There are two main factors in the digital skills gap that affect different sectors and economies in different proportions. The first and possibly most pressing factor is the lack of digital skills amongst existing workforces.

The second factor is the lack of properly trained graduates to fill digital posts in growing technological industries. Both factors can massively inhibit the growth of individual businesses and whole economies even to the point of causing contractions.

The lack of digital skills amongst existing workers is a particular problem for developed economies. Many large, established businesses with large workforces made up of highly skilled workers are unable to adopt the digital technologies that will make their businesses more effective.
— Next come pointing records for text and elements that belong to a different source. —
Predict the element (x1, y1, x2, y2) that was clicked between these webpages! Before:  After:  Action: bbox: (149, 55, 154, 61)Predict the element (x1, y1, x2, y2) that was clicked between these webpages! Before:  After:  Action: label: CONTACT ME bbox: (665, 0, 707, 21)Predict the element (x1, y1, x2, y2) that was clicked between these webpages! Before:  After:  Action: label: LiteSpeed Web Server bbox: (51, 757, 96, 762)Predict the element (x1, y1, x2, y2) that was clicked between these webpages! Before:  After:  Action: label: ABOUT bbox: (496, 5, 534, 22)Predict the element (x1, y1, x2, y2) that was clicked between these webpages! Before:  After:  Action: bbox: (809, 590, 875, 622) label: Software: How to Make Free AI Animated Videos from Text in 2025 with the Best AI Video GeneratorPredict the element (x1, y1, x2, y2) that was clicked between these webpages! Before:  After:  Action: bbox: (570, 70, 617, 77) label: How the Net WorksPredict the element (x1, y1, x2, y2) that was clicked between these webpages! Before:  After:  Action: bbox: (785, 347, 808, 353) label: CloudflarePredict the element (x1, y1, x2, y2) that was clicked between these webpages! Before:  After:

Upskilling an already trained workforce to be able to work with or even develop digital products can be an enormous challenge. However, companies that fail to meet this challenge are likely to be superseded by those that do, or by new companies unburdened by a workforce lacking these digital skills.

Developing economies and tech-focused economies, such as Ireland, are particularly susceptible to the second factor of insufficient numbers of IT graduates. Much energy and investment have gone into successfully growing the ICT sector in these countries. But without sufficient graduates, these burgeoning sectors can stagnate.

Of course, both elements of the digital skills gap affect every type of economy to varying degrees. But while it is a problem for economies as a whole, its resolution provides an opportunity for businesses and individuals alike.

Those companies that effectively and promptly train their workforce to be proficient in relevant digital skills can better utilise the abundance of available digital products and services to improve their own products or services and provide them at more competitive rates.

For individuals, an opportunity arises in bridging their own skills gap. Graduates and skilled workers with IT qualifications currently have their pick of the best ICT jobs. Adding a digital qualification to your resume while the skills gap remains open can turn a career jump into a career leap.

Ultimately, wherever the digital skills gap is a problem for an economy, it will eventually be resolved through training, movement of workers, and competition. Like any gap in a market, the digital skills gap presents an opening for smart operators to enter the digital market space ahead of the curve.